▸ **Requirements**
Output as a JSON list of strings the stretch from the line containing "Task: Select Slot Types (0) entry" through the line containing "pyautogui.click(x=608, y=504)" among the entries below, one string per line, with blank lines omitted and the pictures left out.

▸ **Data to process**
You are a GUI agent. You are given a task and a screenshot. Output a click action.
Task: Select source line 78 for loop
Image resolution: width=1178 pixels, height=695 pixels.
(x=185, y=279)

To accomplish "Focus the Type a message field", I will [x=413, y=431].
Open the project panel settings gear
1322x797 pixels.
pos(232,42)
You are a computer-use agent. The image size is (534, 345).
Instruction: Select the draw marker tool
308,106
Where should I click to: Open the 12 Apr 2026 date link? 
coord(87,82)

==

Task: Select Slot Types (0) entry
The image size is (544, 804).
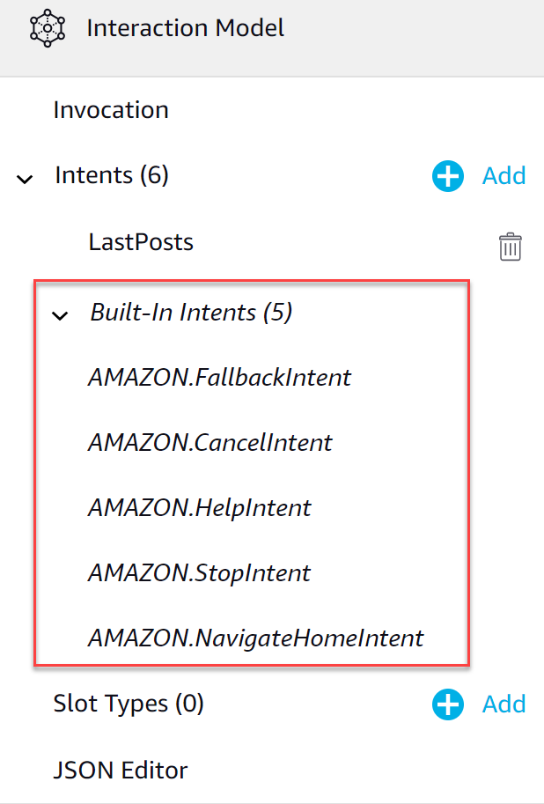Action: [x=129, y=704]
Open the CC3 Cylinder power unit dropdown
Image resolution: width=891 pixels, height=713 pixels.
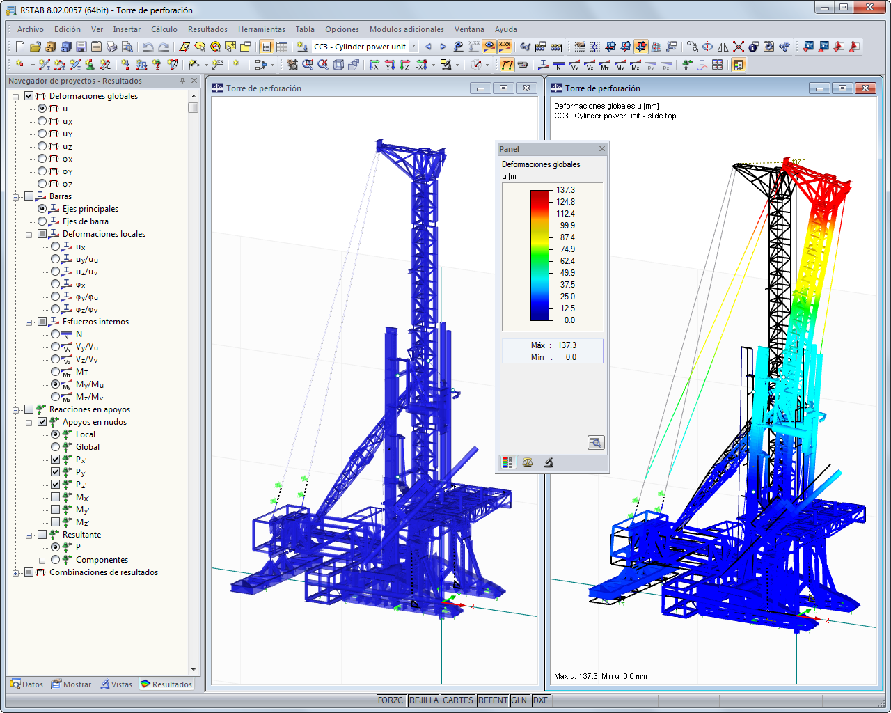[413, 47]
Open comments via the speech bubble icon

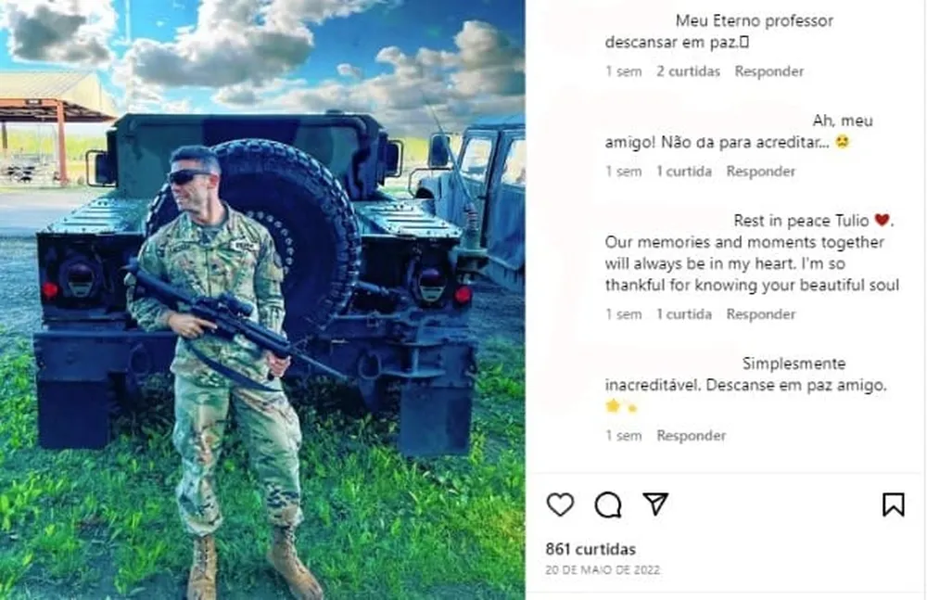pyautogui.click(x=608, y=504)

▸ **The solution**
[
  "Task: Select Slot Types (0) entry",
  "The image size is (544, 804).",
  "Action: [x=129, y=704]",
  "Open the CC3 Cylinder power unit dropdown",
  "Image resolution: width=891 pixels, height=713 pixels.",
  "[413, 47]",
  "Open comments via the speech bubble icon",
  "pyautogui.click(x=608, y=504)"
]